Field studies versus database studies on the risks and benefits of medication use during pregnancy: Distinct pieces of the same puzzle.

Over the past two decades, findings on medication use during pregnancy have been accumulating from observational data. Generally, field studies with prospective recruitment of subjects have better outcome ascertainment, and more control on the longitudinal collection of data, but have lower sample sizes and thus they often lack statistical power to detect increased risks for rare events such as major congenital malformations. In addition, given the rarity of specific drug exposures in a population, even relatively common outcomes, such as low birth weight, may become rare in combination with the specific exposure.
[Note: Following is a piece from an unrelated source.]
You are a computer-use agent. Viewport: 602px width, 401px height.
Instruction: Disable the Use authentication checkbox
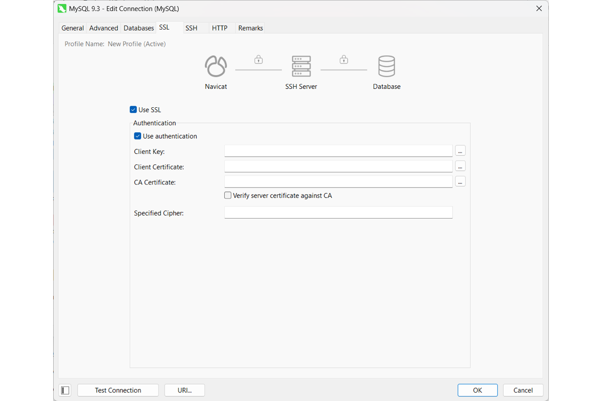pyautogui.click(x=137, y=136)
On the other hand, administrative databases usually provide larger samples and thus increased statistical power, decrease the probability of selection and recall bias, but often have missing data on potential confounders. Hence, debate amongst researchers, regulators and public health officials has been ongoing with regard to the most appropriate study populations for perinatal epidemiologic research. With this commentary, we aim to highlight the importance of both study populations, which can make complementary and crucial contributions to the iterative determination of causality as well as discuss basic epidemiologic principles that need to be applied in the field of perinatal pharmacoepidemiology for the purpose of causality assessment. This is relevant at present given that the United States Food and Drug Administration (US FDA) has modified their medication label requirements, especially given the international importance of these modifications.